Normand Fleury a fait sa connaissance en 1982, aux balbutiements de la Société québécoise d'espéranto qu'il préside aujourd'hui. «Elle nous avait offert son support, si fière qu'elle était de voir des jeunes s'investir, relate-t-il. L'enseignement aura teinté toute sa vie. Elle aimait être présente parmi les jeunes, tout en laissant la place nécessaire à leur épanouissement.»

Citoyenne du monde

Ce n'est que vers la cinquantaine que Françoise Dufour a répondu à l'appel du voyage. D'abord en Espagne, puis à la rencontre d'espérantistes du monde entier, notamment lors des congrès internationaux d'espéranto. «C'était une voyageuse dégourdie qui partait sans itinéraire et voyageait de ville en village au rythme de ses rencontres», relate Johanne Dufour.
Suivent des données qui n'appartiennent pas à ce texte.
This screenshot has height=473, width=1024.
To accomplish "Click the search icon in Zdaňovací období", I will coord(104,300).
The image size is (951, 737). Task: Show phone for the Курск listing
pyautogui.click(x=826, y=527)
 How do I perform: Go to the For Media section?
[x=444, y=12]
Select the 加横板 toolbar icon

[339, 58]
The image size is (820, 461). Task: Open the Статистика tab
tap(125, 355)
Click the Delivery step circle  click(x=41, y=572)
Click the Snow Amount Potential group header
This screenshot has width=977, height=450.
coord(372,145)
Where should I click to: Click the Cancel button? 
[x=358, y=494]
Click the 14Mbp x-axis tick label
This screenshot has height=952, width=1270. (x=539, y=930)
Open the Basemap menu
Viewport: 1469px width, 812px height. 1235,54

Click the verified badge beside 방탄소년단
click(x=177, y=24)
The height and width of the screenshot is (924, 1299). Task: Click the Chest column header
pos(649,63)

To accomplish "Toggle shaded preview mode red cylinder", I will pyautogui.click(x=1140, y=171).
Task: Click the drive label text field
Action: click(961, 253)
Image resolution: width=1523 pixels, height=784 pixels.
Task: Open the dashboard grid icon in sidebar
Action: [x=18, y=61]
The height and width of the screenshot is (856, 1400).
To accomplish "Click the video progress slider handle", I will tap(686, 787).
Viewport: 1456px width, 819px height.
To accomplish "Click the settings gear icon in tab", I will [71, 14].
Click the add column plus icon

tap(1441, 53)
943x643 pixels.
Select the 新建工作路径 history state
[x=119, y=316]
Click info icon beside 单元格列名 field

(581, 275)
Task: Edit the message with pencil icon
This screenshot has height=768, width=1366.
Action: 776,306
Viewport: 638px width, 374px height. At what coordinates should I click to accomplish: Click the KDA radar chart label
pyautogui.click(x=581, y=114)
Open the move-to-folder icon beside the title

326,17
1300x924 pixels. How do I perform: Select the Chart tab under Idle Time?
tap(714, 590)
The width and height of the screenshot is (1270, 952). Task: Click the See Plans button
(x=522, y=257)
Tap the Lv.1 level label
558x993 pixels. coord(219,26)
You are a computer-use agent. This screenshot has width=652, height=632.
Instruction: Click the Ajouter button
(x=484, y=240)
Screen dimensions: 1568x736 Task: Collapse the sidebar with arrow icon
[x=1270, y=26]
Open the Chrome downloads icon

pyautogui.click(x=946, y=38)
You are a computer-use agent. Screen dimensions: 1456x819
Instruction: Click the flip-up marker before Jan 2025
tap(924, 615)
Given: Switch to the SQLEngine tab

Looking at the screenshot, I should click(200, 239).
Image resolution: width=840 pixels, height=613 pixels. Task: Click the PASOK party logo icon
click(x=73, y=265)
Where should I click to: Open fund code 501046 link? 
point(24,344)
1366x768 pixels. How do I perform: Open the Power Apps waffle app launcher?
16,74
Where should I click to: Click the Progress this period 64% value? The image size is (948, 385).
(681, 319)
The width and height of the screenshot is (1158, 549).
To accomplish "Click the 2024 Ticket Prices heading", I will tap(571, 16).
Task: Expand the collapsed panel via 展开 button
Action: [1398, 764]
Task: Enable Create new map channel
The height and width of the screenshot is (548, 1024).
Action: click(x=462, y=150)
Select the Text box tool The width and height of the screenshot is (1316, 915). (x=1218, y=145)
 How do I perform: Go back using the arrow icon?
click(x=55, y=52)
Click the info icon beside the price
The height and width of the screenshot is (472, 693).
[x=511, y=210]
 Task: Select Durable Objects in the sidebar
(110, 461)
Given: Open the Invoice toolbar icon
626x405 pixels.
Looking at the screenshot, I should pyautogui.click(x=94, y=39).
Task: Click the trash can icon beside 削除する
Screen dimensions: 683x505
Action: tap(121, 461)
La cadette de ses filles, Carole Dufour, n'avait que 16 ans lorsqu'elle a accompagné sa mère dans un grand périple en Amérique du Sud. «Nous sommes parties avec 1500 $ contre le ventre et le livre South America on Five Dollars a Day à la main. Je me souviens qu'en Colombie, alors que ma mère conversait avec notre hôtesse espérantiste au salon, j'apprenais la salsa avec son fils au sous-sol. C'était un voyage mémorable de 16 escales que ma mère avait orchestré de A à Z», raconte-t-elle.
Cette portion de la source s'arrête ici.